7- In case of an accident, clean up and note the time.
Still, accidents happen. You can expect them anytime. So, make sure to have your cleaning supplies in hand.
What to do if a 4 year old is still wearing pull-ups at night?
Pull-ups are no different than diapers. Most 4-year-olds can easily ditch the pull-ups once they are potty trained during the day.
If your 4-year-old is still wearing pull-ups at night, you can let him wear them. Just make sure to follow the same approach; when he starts tossing and turning while asleep, pick him up and take him to the toilet, and put the pull-ups back on. Once your kid starts waking up on his own, you can stop using the pull-ups.
However, if your LO urinates while wearing the pull-up, make sure to change it immediately to break the habit of sleeping in a wet pull-up. If you don’t, you are reducing the chances of quitting pull-ups.
So this was the step-by-step process of potty training a 4-year-old during the night. Wasn’t it super simple? It’s all about timing and consistency only.
Here are a few more questions people often ask when toilet training their 4-year-olds.
1- How many times will a 4-year-old pee at night?
At the age of 4, usually, kids need only one bathroom break at night. Once they are potty trained at night, you can expect them to sleep through the night without going to the toilet for once.
Dont’ forget that every child is different. You can also expect more toilet visits at night, but that’s rare.
2- Should a 4-year-old wear diapers to bed?
There is absolutely nothing wrong with your 4-year-old wearing diapers at night. However, most times, the diaper will dry in the morning, and nighttime potty training is super simple when they are potty trained during the day.
So, removing the diapers at night is best, and train your kid to use the restroom.
3- Should I wake my 4-year-old to pee?
You will often read on the internet that you shouldn’t wake up a sleeping child to potty at night as they may become wide awake or sleep will be disturbed.
However, it is not valid for most 4-year-olds. They will just go back to bed right away. And they need just 1 (or a maximum of 2) break at night, so there is no harm in waking them up to pee at night.
4-How long will it take to potty train my 4 years old at night?
It should not take more than a week to potty train your 4-year-old at night. Some kids even start to wake up on their own within 2-3 days.
This is the advantage of finishing daytime potty training first.
What to do if a child is not being potty trained at night?
If your 4-year-old is potty trained during the day but is unable to wake up at night, there can be the following reasons:
- He must be exhausted: If the child is super tired and not getting enough sleep in 24 hours, he will sleep deeply at night and be unable to wake up for the toilet. (4-year-olds need 11-13 hours of sleep in 24 hours)
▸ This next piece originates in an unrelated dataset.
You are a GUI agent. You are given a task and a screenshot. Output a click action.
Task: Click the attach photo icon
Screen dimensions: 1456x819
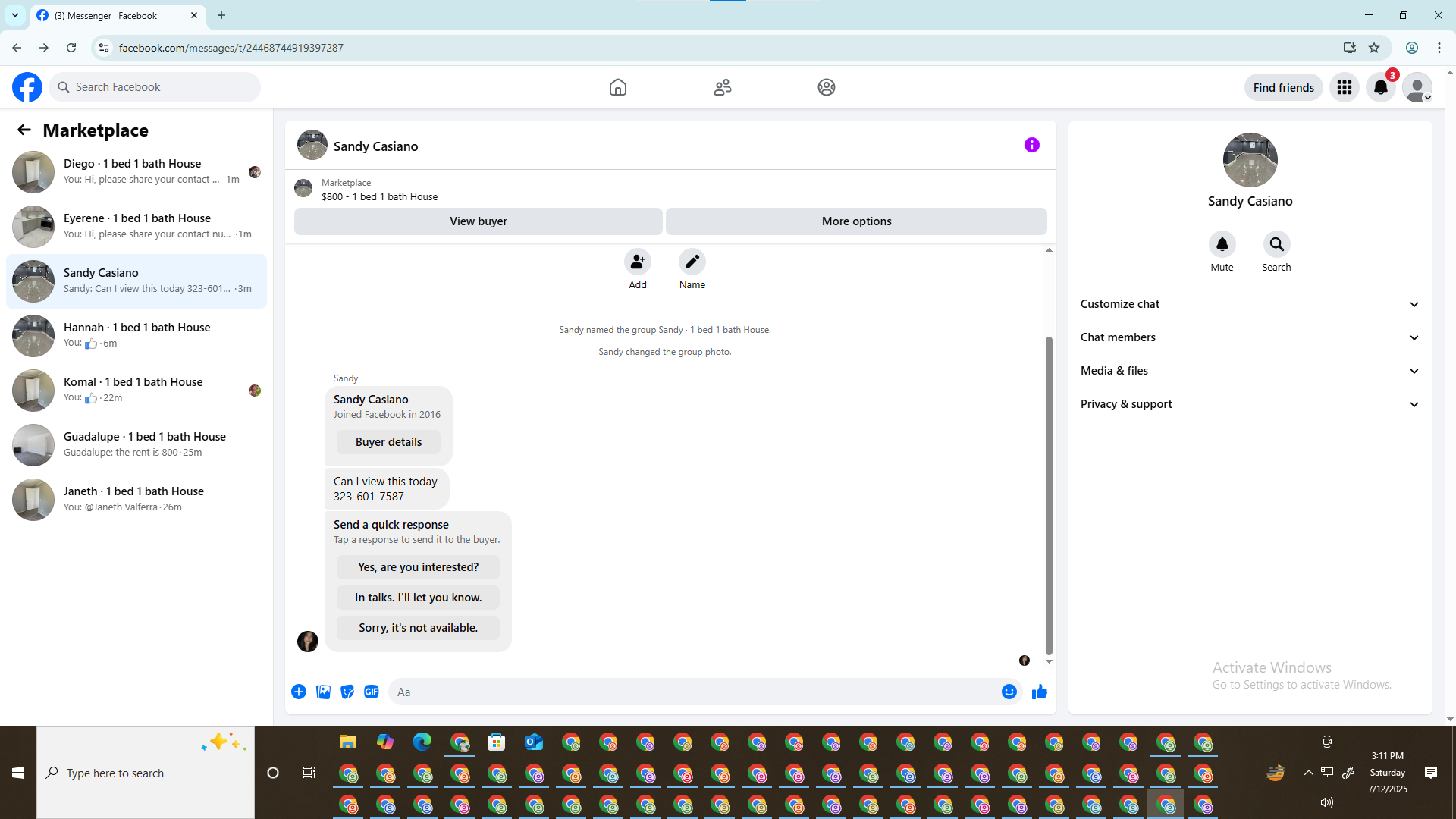(323, 692)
- He drinks a lot of liquids at night: drinking a lot of liquid at night will cause more frequent urination, and your kid may not wake up so often during the night.
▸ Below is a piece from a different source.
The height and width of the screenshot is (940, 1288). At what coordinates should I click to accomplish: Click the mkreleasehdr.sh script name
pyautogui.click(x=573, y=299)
Or too full bladder is also a cause that the kid cannot hold it while asleep.
- You are not waking him up at the right time: You must notice the time when he needs to go at night. Or stay alert and see when he starts tossing and turning. “Right timing is the key to potty training at night.”
- Do not quit: Look! This is a time taking process. Your child is new to all of this. I know you are also overwhelmed but believe me, it seems impossible initially. Of course, everyone feels disappointed when a child has an accident. But with some time and patience, every kid learns to get to the toilet at night. (except for medical bedwetting).
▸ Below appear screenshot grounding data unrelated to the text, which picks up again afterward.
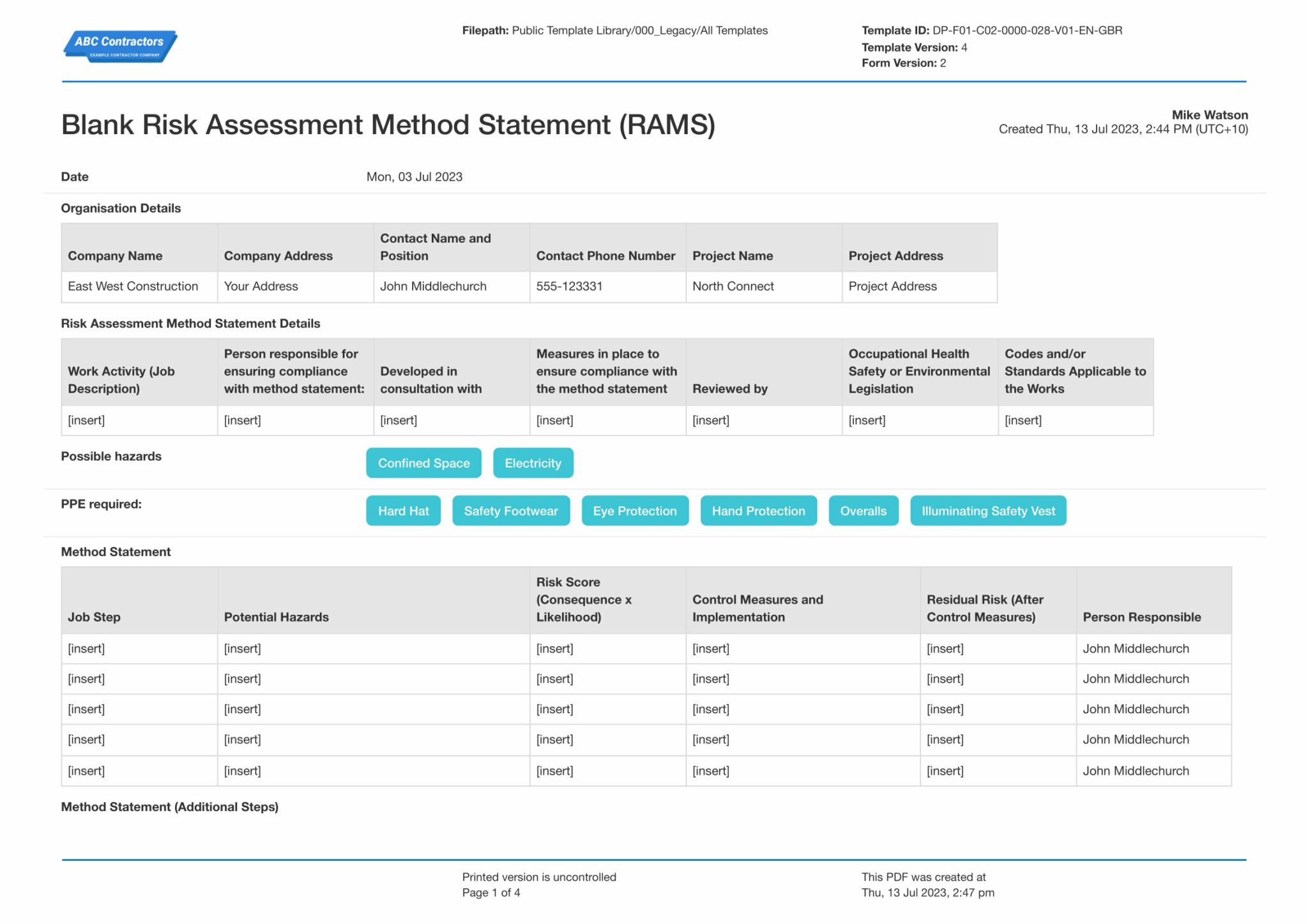Select the Hand Protection PPE tag

click(x=758, y=510)
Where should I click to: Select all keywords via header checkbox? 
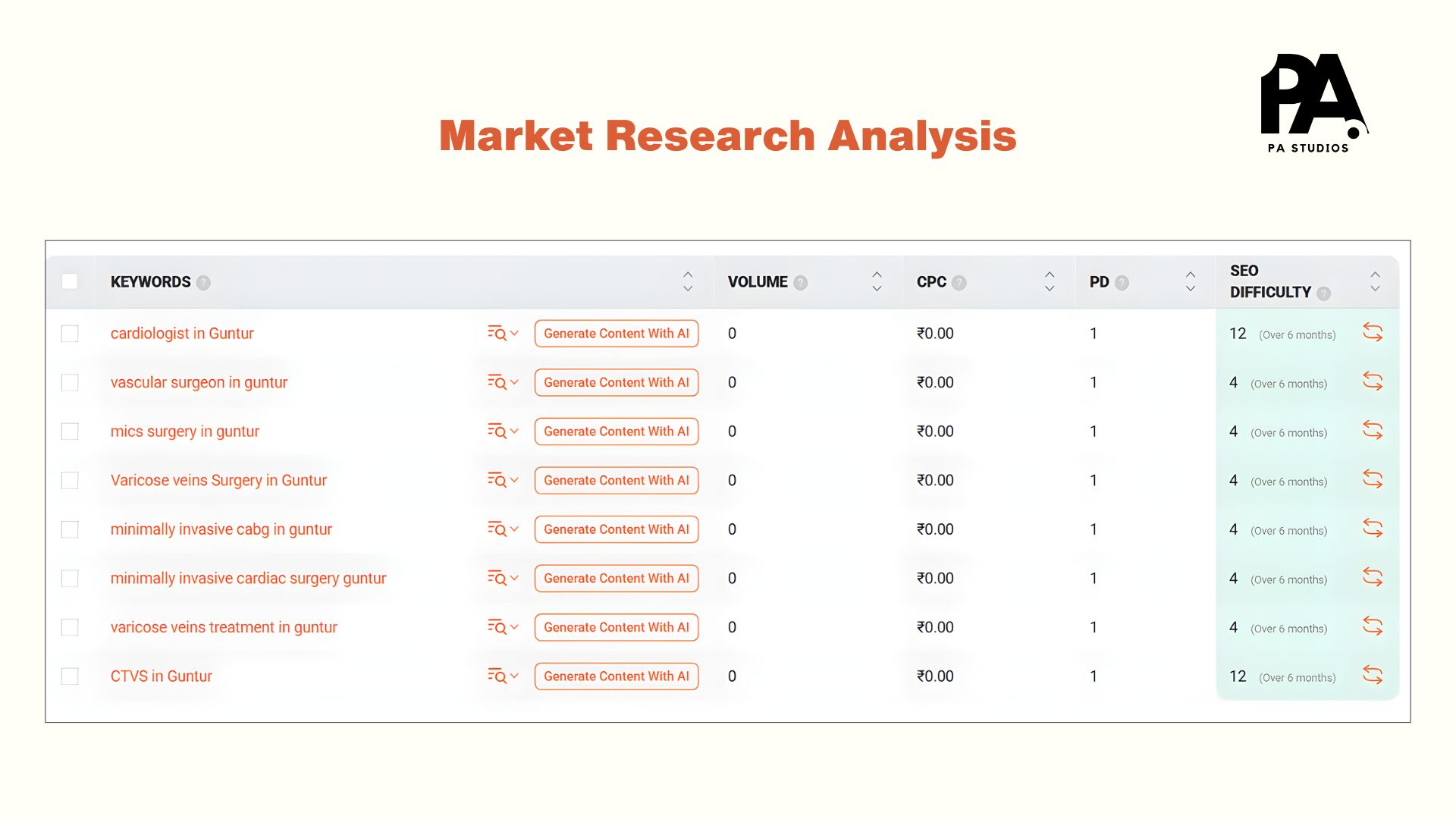(x=70, y=281)
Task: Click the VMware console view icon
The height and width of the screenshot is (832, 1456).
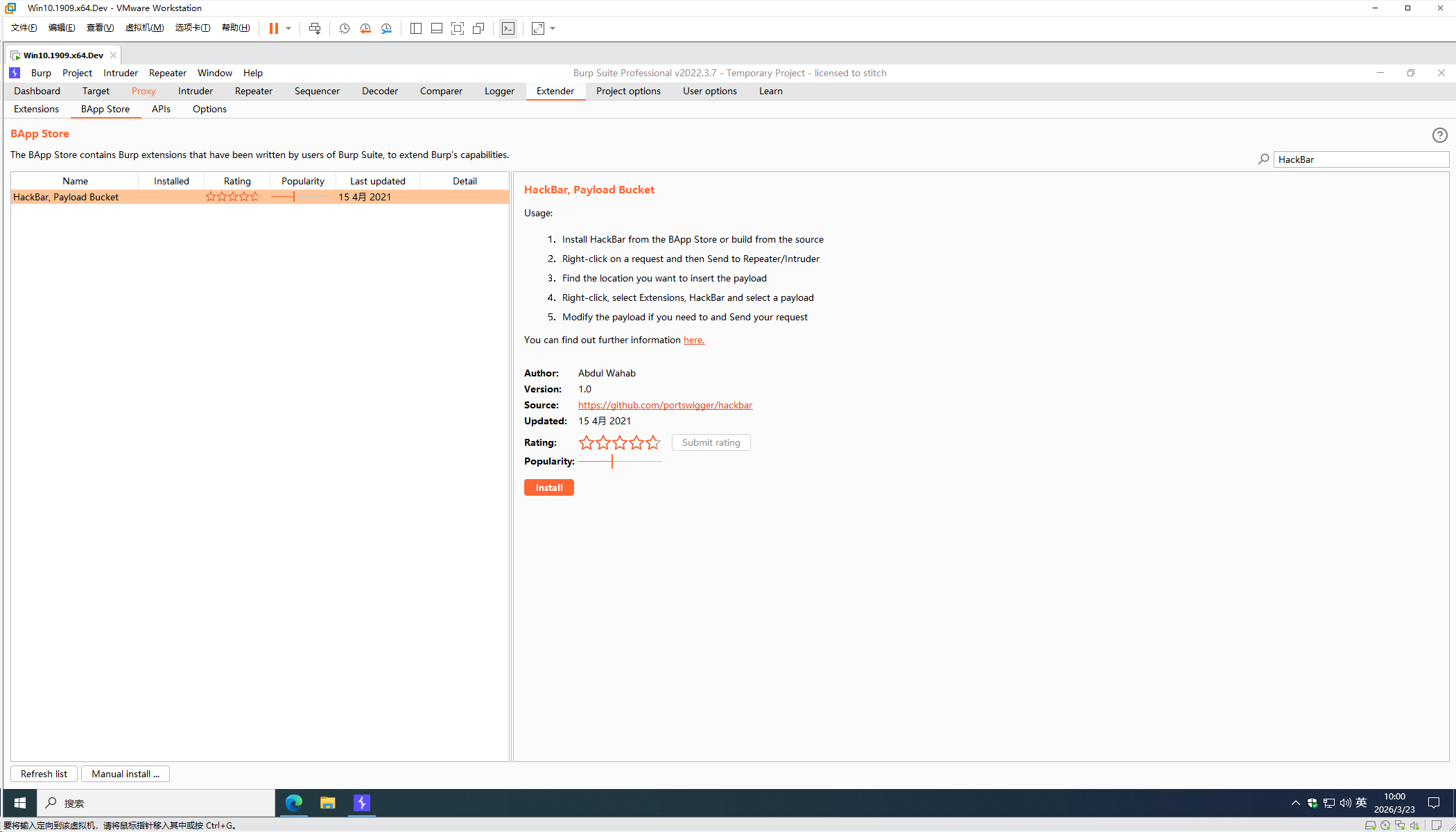Action: [508, 28]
Have patience and keep trying. Do not yell at your kid. Don’t overwhelm yourself and him. You will eventually get the results.
Start nighttime potty training when your child has learned to use the restroom during the day (when he is awake). Ok! you can also start when your kid is ready, and he doesn’t want to wear diapers at night.
Just wake him up to the toilet once he starts tossing and turning, and he seems uncomfortable. Usually, kids need to go exactly the same time after they fall asleep. You can note down what is your kid’s schedule.
Keep repeating for a few days until your kid learns to wake up alone or sleep through the night without peeing.